Item position entries:
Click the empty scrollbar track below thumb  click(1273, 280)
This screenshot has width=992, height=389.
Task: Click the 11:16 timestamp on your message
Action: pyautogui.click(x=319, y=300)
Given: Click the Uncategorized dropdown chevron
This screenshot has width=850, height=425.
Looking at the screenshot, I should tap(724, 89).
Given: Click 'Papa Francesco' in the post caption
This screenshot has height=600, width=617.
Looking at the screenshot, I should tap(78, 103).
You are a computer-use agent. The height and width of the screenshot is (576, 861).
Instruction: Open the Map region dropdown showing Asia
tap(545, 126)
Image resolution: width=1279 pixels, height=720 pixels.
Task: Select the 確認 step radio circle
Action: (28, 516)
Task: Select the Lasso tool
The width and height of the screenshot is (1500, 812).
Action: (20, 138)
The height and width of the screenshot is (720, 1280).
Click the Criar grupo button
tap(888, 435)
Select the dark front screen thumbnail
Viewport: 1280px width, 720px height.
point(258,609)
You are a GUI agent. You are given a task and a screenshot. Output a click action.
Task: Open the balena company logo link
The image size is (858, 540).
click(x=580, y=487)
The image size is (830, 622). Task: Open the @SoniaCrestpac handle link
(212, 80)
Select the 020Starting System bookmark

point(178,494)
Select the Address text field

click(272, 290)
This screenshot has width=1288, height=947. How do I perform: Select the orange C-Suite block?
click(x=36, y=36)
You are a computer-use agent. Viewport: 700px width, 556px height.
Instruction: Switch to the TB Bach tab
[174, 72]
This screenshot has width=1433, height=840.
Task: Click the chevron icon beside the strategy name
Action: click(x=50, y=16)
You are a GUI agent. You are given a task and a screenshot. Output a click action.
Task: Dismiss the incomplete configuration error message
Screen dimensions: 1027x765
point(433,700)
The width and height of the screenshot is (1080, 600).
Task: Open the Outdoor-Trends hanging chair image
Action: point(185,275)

[Aim of the task]
Reproduce all of the entries above, substituting "screen-control agent" for every occurrence of "computer-use agent" and keeping everything else unchanged.

[Exercise response]
Click the empty scrollbar track below thumb  click(1273, 280)
This screenshot has width=992, height=389.
Task: Click the 11:16 timestamp on your message
Action: pyautogui.click(x=319, y=300)
Given: Click the Uncategorized dropdown chevron
This screenshot has width=850, height=425.
Looking at the screenshot, I should tap(724, 89).
Given: Click 'Papa Francesco' in the post caption
This screenshot has height=600, width=617.
Looking at the screenshot, I should tap(78, 103).
You are a screen-control agent. The height and width of the screenshot is (576, 861).
Instruction: Open the Map region dropdown showing Asia
tap(545, 126)
Image resolution: width=1279 pixels, height=720 pixels.
Task: Select the 確認 step radio circle
Action: (28, 516)
Task: Select the Lasso tool
The width and height of the screenshot is (1500, 812).
Action: (20, 138)
The height and width of the screenshot is (720, 1280).
Click the Criar grupo button
tap(888, 435)
Select the dark front screen thumbnail
Viewport: 1280px width, 720px height.
point(258,609)
You are a GUI agent. You are given a task and a screenshot. Output a click action.
Task: Open the balena company logo link
The image size is (858, 540).
click(x=580, y=487)
The image size is (830, 622). Task: Open the @SoniaCrestpac handle link
(212, 80)
Select the 020Starting System bookmark

point(178,494)
Select the Address text field

click(272, 290)
This screenshot has width=1288, height=947. How do I perform: Select the orange C-Suite block?
click(x=36, y=36)
You are a screen-control agent. Viewport: 700px width, 556px height.
Instruction: Switch to the TB Bach tab
[174, 72]
This screenshot has width=1433, height=840.
Task: Click the chevron icon beside the strategy name
Action: click(x=50, y=16)
You are a GUI agent. You are given a task and a screenshot. Output a click action.
Task: Dismiss the incomplete configuration error message
Screen dimensions: 1027x765
point(433,700)
The width and height of the screenshot is (1080, 600).
Task: Open the Outdoor-Trends hanging chair image
Action: point(185,275)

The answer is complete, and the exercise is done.